Algorithmic Assertions - Craig Gidney's Computer Science Blog

Ultradense Coding would allow FTL Signalling

29 May 2016

The title spoils the question, but I'll ask it anyways: how do we know that there's no clever way to pack more than 2 bits into a transmitted qubit?

Initially, people assumed that Holevo's theorem implied the bit-per-sent-qubit limit was 1. (Roughly speaking, the theorem says that you can encode at most $n$ bits of retrievable information into $n$ qubits.) But, in 1992, Charles Bennett et al. figured out a way to sidestep the theorem: pre-shared entanglement. By burning an EPR pair that was sent ahead of time, superdense coding can pack 2 bits into a single qubit.

So now we think the bit-per-sent-qubit limit is 2 (and there are theorems about it). But, intuitively speaking, how do we know there's not another accidental assumptions being overlooked? It happened once, so maybe it can happen again, right?

Well... probably not. Things go kind of crazy if you can pack more than 2 bits into a qubit.

Iterating $(2+\epsilon):1$ into $\infty:1$

Suppose you discovered an amazing ultradense coding scheme that packed 3 bits into 1 qubit of bandwidth. You tell Alice and Bob about the scheme, and they decide to test it out.

Bob picks a million bits of information to send to Alice. Using your ultradense coding scheme, he packs the million bits-to-be-sent into 333334 qubits. But he doesn't stop there, we're just getting started.

Superdense coding turns quantum bandwidth into classical bandwidth, but there's also a process for turning classical bandwidth into quantum bandwidth: quantum teleportation. Using quantum teleportation, Bob can encode the 333334 ultradense-coded qubits into 666668 bits. Then, using your ultradense coding scheme again, Bob can pack those 666668 bits into into 222223 qubits. Follow it up with another teleportation, and those 222223 qubits become 444446 bits. Hmm.

One more cycle of ultradense coding and quantum teleportation, and we're down to 296298 bits. Then 197532 bits. Then 131688 bits. Then 87792 bits. And so forth all the way down to a mere 4 bits (where we hit a floor because $2 \lceil \frac{4}{3}\rceil = 4$). With one last application of ultradense coding, Bob has 2 qubits that, when transmitted, allow Alice to recover the entire million bit message.

Alice will burn megabits of entanglement while unpacking the message, but the point is that the reasonable $3:1$ advantage has grown into a crazy $500000:1$ advantage. Any advantage greater than $2:1$, including tiny advantages like $2.1:1$, become arbitrarily large when repeatedly alternated with quantum teleportation.

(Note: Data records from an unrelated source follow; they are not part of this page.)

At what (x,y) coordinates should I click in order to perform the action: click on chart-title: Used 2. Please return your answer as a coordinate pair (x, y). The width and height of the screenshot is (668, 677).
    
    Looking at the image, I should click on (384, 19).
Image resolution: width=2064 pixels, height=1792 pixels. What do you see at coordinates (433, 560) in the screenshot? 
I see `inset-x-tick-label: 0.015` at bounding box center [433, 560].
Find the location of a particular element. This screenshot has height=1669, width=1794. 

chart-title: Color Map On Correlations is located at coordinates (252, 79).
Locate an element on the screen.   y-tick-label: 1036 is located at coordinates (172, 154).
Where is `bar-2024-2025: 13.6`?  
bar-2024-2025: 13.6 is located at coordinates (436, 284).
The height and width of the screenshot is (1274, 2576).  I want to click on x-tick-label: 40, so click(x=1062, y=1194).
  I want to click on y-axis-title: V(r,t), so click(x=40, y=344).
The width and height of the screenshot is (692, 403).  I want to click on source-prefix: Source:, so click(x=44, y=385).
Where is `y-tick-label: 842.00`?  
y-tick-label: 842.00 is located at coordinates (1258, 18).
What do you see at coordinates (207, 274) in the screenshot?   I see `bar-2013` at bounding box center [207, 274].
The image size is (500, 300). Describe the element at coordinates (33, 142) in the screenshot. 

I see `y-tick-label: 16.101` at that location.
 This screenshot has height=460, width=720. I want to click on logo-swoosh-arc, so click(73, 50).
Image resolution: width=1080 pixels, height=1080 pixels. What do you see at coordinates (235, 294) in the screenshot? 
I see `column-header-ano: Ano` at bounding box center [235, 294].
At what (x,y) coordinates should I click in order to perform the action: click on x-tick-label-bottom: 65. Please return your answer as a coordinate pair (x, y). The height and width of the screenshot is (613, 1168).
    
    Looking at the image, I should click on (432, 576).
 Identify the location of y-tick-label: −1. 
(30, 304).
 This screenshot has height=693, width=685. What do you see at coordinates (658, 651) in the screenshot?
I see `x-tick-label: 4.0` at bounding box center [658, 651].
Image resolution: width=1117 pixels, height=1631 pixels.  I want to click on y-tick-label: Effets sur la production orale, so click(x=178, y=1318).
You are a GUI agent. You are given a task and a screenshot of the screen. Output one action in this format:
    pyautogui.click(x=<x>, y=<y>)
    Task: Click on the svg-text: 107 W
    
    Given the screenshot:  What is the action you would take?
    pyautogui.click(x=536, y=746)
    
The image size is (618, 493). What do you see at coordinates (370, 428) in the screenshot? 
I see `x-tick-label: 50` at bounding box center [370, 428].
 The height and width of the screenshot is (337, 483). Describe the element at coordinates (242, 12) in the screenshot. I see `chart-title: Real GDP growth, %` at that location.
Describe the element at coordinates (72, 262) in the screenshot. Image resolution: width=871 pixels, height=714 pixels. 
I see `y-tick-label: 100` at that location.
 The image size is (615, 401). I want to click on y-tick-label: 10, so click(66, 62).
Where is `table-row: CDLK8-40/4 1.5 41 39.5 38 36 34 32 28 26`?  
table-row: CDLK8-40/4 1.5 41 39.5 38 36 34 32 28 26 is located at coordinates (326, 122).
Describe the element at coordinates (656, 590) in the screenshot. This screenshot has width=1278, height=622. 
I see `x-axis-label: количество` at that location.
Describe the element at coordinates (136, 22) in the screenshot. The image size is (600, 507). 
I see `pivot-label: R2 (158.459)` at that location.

But it's not just that we can send arbitrarily many bits per qubit: we can send arbitrarily many bits per bit. Bob can use iterative ultradense-coding/teleportation to send a million bit message to Alice by only sending 4 seed bits.

... Yeah, there's no way that's not going to lead to insane powers.

Guessing the Message

Because the seed message is only 4 bits, Alice has decent odds of just guessing it. She'll guess wrong and trash the message the majority of the time but, by using an error correcting code, she can tell whether or not the guess was correct or she trashed the message. And by repeating the protocol enough times, we can increase the odds of the message being received arbitrarily close to certainty.

(Side note: I'm implicitly assuming that, if Alice uses the wrong seed, she gets a totally random message. Or at least a message that isn't guaranteed to follow the error correction scheme better than chance would. The alternative, where Alice receives noise that's uncorrelated with the message and yet somehow satisfies arbitrary error correction schemes, is waaay too magical for me to even consider.)

Suppose Alice and Bob perform the iterated-ultradense-encode-and-guess process 100 times. That gives a failure rate of $\left( \frac{15}{16} \right)^{100} \approx 0.2$%. Sure it's a hundred times more work than just sending the 4 bits, and less likely to succeed to boot, but the new protocol doesn't require any bits to be physically transmitted. There's no signalling delay!

(Hell, Alice could even perform the decoding process before Bob did the encoding. But we're already so far into 'everything is clearly broken' territory that creating time travel paradoxes is overkill.)

Basically, any ultradense coding scheme gives us a way to communicate using only entanglement. And that violates the no-communication theorem, which is embedded deep in quantum mechanics (it's a trivial consequence of the fact that $A \otimes I$ commutes with $I \otimes B$). A lot of math would have to break for that theorem to be wrong.


A $(2+\epsilon):1$ bit-per-qubit coding scheme can be bootstrapped into an $\infty:1$ bit-per-bit coding scheme.

An $\infty:1$ bit-per-bit coding scheme, combined with error correcting codes, allows the receiver to guess at the message and find out whether they got the guess right. This creates a faster than light communication mechanism.

Therefore there is no $(2+\epsilon):1$ bit-per-qubit coding scheme.